Task goal => Report only how many lines below include "agent".

# # #

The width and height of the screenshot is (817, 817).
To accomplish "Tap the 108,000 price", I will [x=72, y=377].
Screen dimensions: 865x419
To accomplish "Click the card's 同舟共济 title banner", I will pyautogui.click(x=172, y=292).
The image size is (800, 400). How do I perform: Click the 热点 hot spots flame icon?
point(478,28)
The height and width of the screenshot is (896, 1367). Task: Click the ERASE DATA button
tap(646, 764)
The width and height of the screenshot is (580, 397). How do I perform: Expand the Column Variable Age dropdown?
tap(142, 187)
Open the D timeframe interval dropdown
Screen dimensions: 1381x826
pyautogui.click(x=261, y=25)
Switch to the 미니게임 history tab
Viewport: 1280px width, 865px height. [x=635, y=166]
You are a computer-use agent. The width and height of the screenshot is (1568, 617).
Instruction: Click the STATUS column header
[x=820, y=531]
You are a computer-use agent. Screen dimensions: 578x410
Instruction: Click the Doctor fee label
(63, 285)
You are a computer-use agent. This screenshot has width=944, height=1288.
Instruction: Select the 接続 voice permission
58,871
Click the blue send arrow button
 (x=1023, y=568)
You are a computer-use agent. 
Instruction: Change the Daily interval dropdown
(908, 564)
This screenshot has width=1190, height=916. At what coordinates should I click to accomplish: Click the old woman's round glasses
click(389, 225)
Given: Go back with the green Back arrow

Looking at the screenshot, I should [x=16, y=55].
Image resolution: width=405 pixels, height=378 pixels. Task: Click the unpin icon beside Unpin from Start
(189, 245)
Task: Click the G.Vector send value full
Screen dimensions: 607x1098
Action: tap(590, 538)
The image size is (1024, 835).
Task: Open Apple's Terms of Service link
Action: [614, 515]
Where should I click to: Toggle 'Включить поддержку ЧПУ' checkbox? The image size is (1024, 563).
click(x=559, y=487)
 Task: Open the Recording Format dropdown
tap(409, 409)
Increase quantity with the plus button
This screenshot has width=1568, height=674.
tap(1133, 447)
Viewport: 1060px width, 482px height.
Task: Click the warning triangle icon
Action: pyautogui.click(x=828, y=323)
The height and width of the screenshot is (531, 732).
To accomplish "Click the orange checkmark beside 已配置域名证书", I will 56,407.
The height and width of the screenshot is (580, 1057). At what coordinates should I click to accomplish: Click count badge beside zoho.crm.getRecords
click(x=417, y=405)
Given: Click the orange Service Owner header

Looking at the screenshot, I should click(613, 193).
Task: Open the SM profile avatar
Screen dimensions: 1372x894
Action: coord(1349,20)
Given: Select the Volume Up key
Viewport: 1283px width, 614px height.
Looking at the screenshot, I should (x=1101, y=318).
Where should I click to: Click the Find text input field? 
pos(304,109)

# # #

Answer section => 4